Serial electrocardiograms revealed some new changes compared to the baseline pre-transplant EKG in 27 survivors at 5 years post SCT [prolonged QTc (7), sinus bradycardia (5), intraventricular conduction delay (4), accelerated AV conduction (2), accessory pathway (1), ventricular bigeminy (1), ectopic atrial rhythm (1), possible infarct (3) and borderline ST elevation (3)] and in 7 survivors at 10 years post SCT [sinus bradycardia (2), prolonged QTc (2), intraventricular conduction delays (2), atrial fibrillation (1)].
Serial echocardiograms were used to estimate the left ventricular ejection fraction (LVEF). LVEF at 5 years post-SCT vs. baseline showed significant improvement (p<0.001) which can be attributed to the pre-transplant disease status and chemotherapy. LVEF at 10 years showed no worsening compared to pre-transplant baseline (p=0.17) or 5 years post-SCT (p=0.97).

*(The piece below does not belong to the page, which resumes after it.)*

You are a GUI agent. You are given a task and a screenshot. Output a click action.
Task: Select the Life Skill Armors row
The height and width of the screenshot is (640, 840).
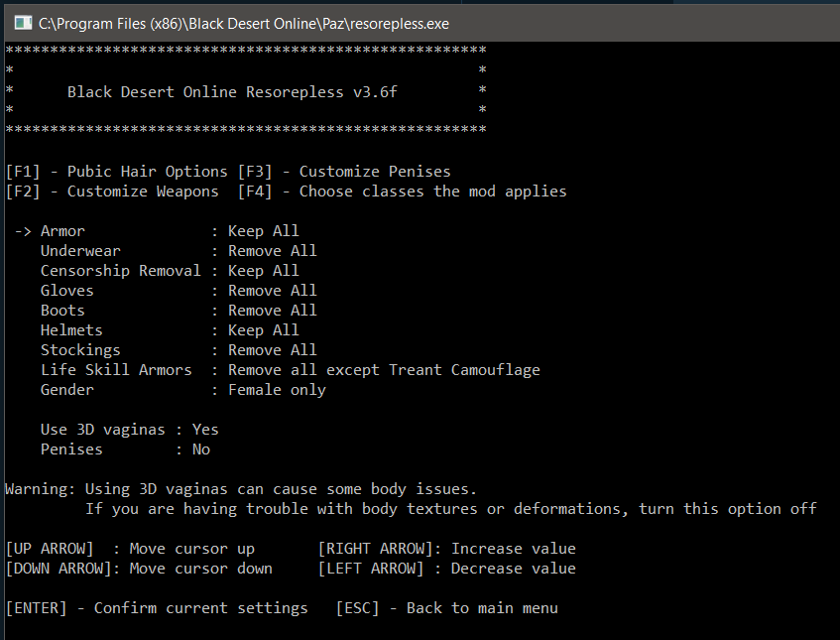click(x=116, y=370)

Cardiovascular Risk Factors
Smoking
Nineteen subjects had a documented history of smoking prior to transplant. At the 5-year post-SCT follow-up, six of these continued smoking.
Hypertension
Five of 95 informative subjects (5.3%) had a history of hypertension prior to transplant and four of these were on antihypertensive medications pre-transplant. At 5-years post-SCT, 20 of 97 survivors (20.6%) had hypertension, 17 of whom were receiving antihypertensives. The prevalence of hypertension was 34.9% at the 10-years post-SCT time-point (15 of 43 informative subjects), with 14 survivors were on treatment. The increases in prevalence at 5 and 10 years post-SCT were significant (p<0.01) when compared to baseline [Figure 1] but the prevalence of hypertension did not change significantly between the 5 and 10-year time points (p=0.09). The increased prevalence of hypertension in transplant survivors was comparable to the age-matched normal population [10].
Figure 1.
Prevalence trends of cardiovascular risk factors at pre-transplant baseline, 5 and 10 years post-transplant. *Statistically significant.
Diabetes
Only one of the 95 informative patients had diabetes mellitus pre-transplant while 9 out of 97 (9.3%) and 5 out of 42 (11.9%) survivors had diabetes at 5 and 10-years post-SCT follow up respectively (p=0.02) [Figure 1]. However, the increase in diabetes prevalence was not significantly different than the age-matched normal population [12].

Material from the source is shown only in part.